**Excerpted text**
Such is the ultimate significance of war in The Thin Red Line (1962), James Jones’s fictional account of the battle between American and Japanese troops on the island of Guadalcanal. The narrative shifts effortlessly among multiple viewpoints within C-for-Charlie Company, from commanding officer Capt. James Stein, his psychotic first sergeant Eddie Welsh, and the young privates they send into battle. The descriptions of combat conditions—and the mental states it induces—are unflinchingly realistic, including the dialog (in which a certain word Norman Mailer rendered as “fug” 15 years earlier in The Naked and the Dead appears properly spelled on numerous occasions). This is more than a classic of combat fiction; it is one of the most significant explorations of male identity in American literature, establishing Jones as a novelist of the caliber of Herman Melville and Stephen Crane.

**Your task**
Decide whether each statement agrees with the passage on The Thin Red Line, giving yes or no and quoting the words of the passage that settle it. 1. The novel was published in 1962. 2. Capt. James Stein is the first sergeant of C-for-Charlie Company. 3. The Naked and the Dead came out after The Thin Red Line.

Entries on finding words and elements:
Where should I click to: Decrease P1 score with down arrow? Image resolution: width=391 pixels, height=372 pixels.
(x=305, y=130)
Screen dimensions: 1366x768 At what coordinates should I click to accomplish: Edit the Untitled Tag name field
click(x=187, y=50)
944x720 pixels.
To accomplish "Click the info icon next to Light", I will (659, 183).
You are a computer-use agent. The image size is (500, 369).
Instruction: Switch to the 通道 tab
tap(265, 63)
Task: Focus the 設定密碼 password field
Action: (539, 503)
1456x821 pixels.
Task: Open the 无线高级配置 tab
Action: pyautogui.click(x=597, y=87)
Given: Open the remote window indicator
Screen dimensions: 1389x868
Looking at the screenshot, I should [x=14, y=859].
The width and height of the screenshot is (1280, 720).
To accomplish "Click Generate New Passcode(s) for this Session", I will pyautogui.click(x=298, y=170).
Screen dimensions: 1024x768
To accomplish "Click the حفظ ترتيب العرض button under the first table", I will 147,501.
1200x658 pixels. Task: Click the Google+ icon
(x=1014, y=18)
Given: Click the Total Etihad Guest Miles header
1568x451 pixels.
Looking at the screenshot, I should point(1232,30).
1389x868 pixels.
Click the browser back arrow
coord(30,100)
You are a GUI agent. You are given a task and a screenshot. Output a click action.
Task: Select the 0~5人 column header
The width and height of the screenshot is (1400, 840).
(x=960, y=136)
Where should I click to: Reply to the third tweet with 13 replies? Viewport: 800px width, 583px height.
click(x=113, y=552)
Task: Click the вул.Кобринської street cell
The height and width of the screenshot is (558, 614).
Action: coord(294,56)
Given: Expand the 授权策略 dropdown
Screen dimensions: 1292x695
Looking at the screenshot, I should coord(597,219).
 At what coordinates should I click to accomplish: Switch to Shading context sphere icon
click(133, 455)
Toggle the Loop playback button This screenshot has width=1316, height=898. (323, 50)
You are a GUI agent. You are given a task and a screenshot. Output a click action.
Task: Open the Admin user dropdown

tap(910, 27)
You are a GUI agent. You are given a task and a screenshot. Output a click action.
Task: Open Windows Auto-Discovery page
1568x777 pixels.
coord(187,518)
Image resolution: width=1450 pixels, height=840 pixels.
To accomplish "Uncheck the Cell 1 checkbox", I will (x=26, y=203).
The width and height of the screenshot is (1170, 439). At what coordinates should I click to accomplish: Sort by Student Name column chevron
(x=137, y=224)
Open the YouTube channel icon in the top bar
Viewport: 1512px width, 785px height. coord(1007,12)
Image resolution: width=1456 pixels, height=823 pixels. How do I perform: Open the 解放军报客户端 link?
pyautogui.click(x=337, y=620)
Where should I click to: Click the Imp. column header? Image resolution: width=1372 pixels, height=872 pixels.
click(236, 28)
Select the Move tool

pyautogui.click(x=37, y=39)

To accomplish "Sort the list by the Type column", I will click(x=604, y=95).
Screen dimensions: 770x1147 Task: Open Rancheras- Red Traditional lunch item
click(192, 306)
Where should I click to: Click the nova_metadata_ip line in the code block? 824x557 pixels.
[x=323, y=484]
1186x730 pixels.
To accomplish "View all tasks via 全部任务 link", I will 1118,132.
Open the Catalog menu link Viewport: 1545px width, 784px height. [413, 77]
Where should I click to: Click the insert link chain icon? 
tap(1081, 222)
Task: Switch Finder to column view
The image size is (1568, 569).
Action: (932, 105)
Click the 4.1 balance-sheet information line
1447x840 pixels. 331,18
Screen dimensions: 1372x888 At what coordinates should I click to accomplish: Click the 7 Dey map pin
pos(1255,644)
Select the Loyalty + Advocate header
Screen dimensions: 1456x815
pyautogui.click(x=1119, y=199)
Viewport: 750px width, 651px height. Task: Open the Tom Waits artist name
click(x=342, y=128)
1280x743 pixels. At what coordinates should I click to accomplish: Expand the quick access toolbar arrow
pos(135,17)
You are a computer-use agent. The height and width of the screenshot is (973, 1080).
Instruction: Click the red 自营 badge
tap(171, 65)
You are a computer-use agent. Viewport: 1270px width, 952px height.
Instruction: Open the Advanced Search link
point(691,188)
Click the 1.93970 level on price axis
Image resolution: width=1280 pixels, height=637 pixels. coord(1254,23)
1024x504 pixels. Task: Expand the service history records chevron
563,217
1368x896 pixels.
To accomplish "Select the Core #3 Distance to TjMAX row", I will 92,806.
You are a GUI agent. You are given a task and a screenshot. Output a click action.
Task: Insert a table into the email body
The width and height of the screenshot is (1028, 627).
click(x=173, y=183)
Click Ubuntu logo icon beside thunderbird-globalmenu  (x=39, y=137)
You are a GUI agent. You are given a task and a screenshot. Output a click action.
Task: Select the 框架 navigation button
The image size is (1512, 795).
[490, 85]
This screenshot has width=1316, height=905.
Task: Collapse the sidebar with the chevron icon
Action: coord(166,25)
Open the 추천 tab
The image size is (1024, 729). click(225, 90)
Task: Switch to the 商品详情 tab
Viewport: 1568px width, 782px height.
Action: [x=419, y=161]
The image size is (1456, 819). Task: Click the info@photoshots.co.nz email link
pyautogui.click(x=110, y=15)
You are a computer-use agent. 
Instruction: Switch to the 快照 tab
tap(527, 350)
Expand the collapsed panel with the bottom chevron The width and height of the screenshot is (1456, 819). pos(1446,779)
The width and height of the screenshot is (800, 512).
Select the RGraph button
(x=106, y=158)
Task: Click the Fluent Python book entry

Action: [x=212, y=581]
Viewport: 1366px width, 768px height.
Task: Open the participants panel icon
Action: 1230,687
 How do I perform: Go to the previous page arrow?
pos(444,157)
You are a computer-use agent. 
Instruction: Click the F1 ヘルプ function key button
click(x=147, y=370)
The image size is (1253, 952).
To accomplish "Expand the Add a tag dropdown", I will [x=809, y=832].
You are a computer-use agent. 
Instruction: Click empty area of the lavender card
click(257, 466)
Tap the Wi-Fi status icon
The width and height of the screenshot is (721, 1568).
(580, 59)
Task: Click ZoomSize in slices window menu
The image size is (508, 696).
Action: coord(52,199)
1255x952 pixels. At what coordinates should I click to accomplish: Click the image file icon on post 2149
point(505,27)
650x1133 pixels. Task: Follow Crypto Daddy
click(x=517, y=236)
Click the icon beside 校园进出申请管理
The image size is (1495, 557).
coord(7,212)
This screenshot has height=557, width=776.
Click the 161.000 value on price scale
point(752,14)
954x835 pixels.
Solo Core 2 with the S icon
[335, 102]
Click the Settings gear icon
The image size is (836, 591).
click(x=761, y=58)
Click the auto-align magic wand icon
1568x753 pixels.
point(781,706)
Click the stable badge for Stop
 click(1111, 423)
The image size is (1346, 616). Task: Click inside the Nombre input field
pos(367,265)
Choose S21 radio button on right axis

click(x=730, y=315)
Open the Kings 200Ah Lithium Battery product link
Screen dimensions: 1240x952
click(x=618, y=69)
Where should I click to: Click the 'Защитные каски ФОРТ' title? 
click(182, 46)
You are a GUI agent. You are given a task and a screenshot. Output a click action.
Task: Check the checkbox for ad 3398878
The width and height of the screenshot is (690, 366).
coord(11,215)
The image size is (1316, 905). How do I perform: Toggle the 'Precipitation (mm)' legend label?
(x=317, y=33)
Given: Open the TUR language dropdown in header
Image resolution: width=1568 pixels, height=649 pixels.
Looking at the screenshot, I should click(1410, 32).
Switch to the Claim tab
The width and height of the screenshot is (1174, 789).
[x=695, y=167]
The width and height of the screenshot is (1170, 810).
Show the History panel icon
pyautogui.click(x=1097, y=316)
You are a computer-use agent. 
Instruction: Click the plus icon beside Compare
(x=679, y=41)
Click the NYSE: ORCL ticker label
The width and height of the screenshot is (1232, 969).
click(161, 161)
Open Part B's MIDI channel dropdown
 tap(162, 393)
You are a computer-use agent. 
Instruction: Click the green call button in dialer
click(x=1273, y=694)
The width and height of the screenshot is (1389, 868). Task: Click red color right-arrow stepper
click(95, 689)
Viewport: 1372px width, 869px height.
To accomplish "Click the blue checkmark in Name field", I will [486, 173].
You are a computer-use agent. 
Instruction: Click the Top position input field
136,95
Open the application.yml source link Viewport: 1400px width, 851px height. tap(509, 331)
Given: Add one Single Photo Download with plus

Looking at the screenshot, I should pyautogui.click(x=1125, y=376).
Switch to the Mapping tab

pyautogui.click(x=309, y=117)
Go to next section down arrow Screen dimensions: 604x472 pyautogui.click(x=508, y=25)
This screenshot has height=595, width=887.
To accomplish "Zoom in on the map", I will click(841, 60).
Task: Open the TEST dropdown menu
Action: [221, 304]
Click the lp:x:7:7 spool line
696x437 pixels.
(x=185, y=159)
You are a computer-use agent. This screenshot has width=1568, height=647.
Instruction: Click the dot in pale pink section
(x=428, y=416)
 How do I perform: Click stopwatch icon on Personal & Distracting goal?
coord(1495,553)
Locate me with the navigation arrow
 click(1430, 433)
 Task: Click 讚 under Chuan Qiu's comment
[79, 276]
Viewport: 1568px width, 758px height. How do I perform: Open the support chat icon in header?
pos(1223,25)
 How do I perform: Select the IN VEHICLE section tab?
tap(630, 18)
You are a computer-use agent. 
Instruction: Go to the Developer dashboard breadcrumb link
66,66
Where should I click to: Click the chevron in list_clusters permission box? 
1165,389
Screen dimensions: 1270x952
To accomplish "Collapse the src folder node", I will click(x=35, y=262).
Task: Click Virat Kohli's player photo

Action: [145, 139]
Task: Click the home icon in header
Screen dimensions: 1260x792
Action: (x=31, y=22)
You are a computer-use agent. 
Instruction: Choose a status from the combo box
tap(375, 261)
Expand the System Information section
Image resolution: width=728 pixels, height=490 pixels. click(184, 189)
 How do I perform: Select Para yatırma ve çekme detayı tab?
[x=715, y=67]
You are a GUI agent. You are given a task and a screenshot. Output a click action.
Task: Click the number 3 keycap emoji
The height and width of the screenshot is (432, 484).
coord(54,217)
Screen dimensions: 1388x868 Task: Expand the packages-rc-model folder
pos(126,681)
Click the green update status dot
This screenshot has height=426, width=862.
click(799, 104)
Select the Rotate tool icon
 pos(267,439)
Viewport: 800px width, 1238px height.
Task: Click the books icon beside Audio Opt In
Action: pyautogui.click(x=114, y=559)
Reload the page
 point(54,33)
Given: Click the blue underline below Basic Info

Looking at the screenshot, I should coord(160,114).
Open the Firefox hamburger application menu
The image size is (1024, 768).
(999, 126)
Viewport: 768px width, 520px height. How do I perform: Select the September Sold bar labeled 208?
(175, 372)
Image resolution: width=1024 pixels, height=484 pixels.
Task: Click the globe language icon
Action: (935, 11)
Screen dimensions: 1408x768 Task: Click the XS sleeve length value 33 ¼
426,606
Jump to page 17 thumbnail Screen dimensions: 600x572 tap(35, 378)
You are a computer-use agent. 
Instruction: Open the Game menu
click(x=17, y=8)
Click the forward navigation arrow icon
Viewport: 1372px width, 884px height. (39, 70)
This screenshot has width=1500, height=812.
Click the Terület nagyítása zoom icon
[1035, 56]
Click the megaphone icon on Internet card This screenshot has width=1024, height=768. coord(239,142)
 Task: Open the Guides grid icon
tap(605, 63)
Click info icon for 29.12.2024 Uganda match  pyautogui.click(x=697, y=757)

**Exercise answer**
1. Yes: "The Thin Red Line (1962)"
2. No: "from commanding officer Capt. James Stein, his psychotic first sergeant Eddie Welsh"
3. No: "15 years earlier in The Naked and the Dead"